En el lado económico, Afganistán, líder exportador de la adormidera de la que se obtiene la heroína, volvió a batir un récord en la producción de opio. En 2006 generó el 92% de la producción mundial. En las antípodas de su erradicación, actualmente cerca del 40% de la economía se vincula al narcotráfico, que beneficia a buena parte del Gobierno.
En el plano político, la autoridad del presidente designado por EE UU, Hamid Karzai, únicamente es efectiva en la capital del país, Kabul, y ciertas áreas controladas por las fuerzas internacionales. Los territorios controlados por los ‘señores de la guerra’ escapan al control del Gobierno. Los talibanes han recobrado fuerzas, con una influencia que alcanza la tercera parte del país. Y los ataques de la insurgencia se multiplican a medida que aumenta el desencanto.

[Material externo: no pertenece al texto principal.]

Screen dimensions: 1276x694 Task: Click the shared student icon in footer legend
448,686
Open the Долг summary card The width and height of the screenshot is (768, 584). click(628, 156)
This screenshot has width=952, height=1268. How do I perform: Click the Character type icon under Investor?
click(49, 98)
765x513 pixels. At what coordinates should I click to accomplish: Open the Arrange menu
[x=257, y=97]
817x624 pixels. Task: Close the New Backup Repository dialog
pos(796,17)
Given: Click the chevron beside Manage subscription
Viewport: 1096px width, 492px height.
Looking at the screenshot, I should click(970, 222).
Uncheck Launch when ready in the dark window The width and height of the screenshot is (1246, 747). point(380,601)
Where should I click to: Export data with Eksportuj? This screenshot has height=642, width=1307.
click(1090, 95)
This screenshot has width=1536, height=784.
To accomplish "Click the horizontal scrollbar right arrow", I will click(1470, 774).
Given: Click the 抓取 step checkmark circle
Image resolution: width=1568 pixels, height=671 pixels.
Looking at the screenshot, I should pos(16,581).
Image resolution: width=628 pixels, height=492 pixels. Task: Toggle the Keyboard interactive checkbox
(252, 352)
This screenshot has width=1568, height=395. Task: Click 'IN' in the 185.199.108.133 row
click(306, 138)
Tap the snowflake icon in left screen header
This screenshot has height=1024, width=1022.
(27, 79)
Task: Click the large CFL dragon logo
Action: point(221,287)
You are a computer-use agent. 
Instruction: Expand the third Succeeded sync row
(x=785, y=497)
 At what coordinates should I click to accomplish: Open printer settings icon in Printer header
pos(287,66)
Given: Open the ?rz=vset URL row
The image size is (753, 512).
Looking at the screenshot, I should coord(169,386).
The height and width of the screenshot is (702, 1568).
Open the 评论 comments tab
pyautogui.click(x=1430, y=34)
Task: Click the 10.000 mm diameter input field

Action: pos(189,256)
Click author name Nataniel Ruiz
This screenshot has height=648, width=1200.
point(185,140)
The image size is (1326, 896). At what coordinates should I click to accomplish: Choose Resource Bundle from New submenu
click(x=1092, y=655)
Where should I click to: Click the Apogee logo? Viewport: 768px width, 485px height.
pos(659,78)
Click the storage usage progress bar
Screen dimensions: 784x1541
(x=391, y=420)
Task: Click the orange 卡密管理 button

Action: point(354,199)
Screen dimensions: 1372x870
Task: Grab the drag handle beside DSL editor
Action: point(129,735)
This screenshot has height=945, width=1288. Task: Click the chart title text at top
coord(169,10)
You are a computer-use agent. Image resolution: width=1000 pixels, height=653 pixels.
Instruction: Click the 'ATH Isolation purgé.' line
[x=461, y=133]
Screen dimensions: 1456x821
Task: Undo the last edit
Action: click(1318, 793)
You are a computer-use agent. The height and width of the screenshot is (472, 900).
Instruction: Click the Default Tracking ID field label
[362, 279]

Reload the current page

En la política española, la llegada de ataúdes ha reabierto el debate sobre la presencia en Afganistán. BNG e IU han pedido la retirada. El Estado Mayor de la Defensa en cambio pide más tropas. El Centro Nacional de Inteligencia (CNI) advierte del riesgo del deterioro de la seguridad. En teoría, según declaró el 24 de febrero el ministro de Defensa, José Antonio Alonso, las tropas están dedicadas a la «paz, seguridad y reconstrucción civil». Pero la práctica es otra. Desde 2003, la misión de la OTAN, destinada a ‘la seguridad’ y donde se integra el contingente español (ISAF), convive de forma simultánea con la ‘Operación Libertad Duradera’, encabezada por EE UU y dirigida al combate con los talibanes. Pero los límites entre ambas han ido confundiéndose. Las complicaciones en Iraq llevaron a EE UU a trasladar parte de sus funciones a la OTAN, que ha pasado a mantener combates abiertos con la insurgencia.
A seis años de la invasión, las causas humanitarias quedan en un segundo plano. Más allá de una tímida presencia en el Parlamento, la situación de la mujer apenas ha cambiado. Y de Bin Laden, cuya captura sirvió para justificar la aventura afgana, hace tiempo que no se tiene rastro.